I've only got one thing left to moan about now, and that's the subject of the statues. I think they need to refresh them because I haven't got a clue who half of them are. I mean, who the hell is Ian Christian Smuts? And who is this bloke called Beaconsfield? I thought Parliament Square was supposed to be full of British Prime Ministers. Where is Gladstone and Disraeli? Where is Pitt? Even the totally inoffensive Attlee is nowhere to be seen. And what about Walpole? Surely he deserves a place as our first-ever PM.
Personally I would like to see Maggie Thatcher up there as well, but I know that is impossible. Someone would just come along and knock her head off within a week.
But listen to me... I'm having a big old moan here, without telling you any of the good stuff! The last thing I want to do is put you off going to Parliament Square, because it's one of the must-see sights of London. So forget the statues and do what I do... focus on the buildings. Getting a picture of Big Ben is best from the middle of the grass (or halfway across Westminster Bridge), and get a shot of the big North Door at Westminster Abbey too (remember to walk round the side and get a shot of the front as well). The little church next door is called St.

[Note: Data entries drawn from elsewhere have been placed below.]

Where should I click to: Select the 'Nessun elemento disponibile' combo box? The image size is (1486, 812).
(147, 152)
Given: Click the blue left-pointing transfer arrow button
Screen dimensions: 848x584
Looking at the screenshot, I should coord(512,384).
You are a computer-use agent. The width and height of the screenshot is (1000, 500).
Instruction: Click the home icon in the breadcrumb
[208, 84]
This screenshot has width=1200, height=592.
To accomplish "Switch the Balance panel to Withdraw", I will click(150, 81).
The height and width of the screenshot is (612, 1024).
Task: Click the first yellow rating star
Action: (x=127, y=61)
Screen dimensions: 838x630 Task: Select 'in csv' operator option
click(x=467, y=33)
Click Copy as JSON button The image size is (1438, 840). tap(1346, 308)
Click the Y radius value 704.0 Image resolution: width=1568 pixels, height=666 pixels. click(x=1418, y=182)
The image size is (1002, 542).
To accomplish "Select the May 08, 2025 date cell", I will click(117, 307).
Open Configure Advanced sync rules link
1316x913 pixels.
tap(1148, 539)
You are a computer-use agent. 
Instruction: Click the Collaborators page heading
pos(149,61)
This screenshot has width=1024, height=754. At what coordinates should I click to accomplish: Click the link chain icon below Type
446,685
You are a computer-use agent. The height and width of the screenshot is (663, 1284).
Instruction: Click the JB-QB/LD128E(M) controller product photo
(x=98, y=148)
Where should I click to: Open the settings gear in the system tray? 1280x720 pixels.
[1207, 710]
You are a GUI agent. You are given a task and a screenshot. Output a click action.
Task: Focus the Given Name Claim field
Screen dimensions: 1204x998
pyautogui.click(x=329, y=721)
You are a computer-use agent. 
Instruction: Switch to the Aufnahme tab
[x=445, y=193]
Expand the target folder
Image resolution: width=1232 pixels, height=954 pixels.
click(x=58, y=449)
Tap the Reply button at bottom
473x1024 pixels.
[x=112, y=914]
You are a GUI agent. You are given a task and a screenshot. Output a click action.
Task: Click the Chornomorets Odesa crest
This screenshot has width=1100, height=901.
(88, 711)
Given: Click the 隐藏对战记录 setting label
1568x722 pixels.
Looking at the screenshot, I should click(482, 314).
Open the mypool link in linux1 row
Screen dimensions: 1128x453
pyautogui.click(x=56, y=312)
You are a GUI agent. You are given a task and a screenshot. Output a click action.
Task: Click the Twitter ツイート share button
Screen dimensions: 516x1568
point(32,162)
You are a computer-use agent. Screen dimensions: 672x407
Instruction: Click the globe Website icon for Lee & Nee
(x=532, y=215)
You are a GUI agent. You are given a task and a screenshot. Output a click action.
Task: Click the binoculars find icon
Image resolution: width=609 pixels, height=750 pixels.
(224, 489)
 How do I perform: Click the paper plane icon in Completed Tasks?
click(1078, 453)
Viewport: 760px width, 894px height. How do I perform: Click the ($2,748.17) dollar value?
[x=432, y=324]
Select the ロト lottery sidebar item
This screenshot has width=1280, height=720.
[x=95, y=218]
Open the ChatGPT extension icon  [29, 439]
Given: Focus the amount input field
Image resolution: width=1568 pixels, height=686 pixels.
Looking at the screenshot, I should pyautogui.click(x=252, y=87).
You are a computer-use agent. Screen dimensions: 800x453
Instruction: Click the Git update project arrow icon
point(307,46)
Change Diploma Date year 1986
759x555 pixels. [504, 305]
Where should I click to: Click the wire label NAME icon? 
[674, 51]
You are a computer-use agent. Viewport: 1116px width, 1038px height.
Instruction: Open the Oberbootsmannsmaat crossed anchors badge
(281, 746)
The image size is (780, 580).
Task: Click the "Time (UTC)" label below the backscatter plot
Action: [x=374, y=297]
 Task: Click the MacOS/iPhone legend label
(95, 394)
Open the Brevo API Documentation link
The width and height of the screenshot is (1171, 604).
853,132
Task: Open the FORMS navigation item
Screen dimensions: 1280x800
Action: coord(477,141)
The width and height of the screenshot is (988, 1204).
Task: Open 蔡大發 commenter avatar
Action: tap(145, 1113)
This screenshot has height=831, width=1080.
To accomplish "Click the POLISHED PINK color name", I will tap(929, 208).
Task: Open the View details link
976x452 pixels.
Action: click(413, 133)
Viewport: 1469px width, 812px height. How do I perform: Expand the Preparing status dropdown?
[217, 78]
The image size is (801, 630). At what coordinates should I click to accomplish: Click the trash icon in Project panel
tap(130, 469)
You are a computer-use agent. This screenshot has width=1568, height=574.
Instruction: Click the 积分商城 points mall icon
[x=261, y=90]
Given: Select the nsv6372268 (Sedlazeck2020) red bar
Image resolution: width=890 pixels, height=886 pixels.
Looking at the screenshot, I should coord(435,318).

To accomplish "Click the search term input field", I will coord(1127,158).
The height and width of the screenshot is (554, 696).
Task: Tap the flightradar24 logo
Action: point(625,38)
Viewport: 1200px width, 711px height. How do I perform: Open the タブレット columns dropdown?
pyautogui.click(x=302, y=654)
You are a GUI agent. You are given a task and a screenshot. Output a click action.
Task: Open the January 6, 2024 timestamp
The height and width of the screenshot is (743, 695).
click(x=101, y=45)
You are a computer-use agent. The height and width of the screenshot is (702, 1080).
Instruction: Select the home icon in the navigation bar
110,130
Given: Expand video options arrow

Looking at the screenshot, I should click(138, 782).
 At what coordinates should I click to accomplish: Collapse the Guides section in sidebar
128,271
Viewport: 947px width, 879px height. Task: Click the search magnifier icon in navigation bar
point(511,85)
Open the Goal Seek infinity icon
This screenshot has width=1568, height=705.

Margaret's, and if you follow the road round to the far end of Parliament you can see the Jewel Tower across the street. The Jewel Tower is one of the two remaining chunks of the old Palace of Westminster (the other bit being Westminster Hall, at the Big Ben end). If you're lucky you might get to see a few famous politicians being interviewed on the grass (directly opposite the Norman Porch -- at the far end of Parliament), because that's where the dolly birds on the news and the news cameras get set up.
If you want to hear the ding dong bells of Big Ben then you don't have to wait around for the hour. He sounds out four notes at quarter-past, and an extra four notes every fifteen minutes after that -- so it's four notes at quarter-past, eight at half-past, then twelve and sixteen on the hour (which is the full tune). The full tune is then followed by the famous bongs that count out the hour. If you want to set your watch then you have to listen for the very first bong and ignore the rest (so it's the full tune, then the first bong which sets your watch, and ignore the rest). Confused? I probably could have explained that a bit better but all Londoners know this stuff from birth -- you will have to learn!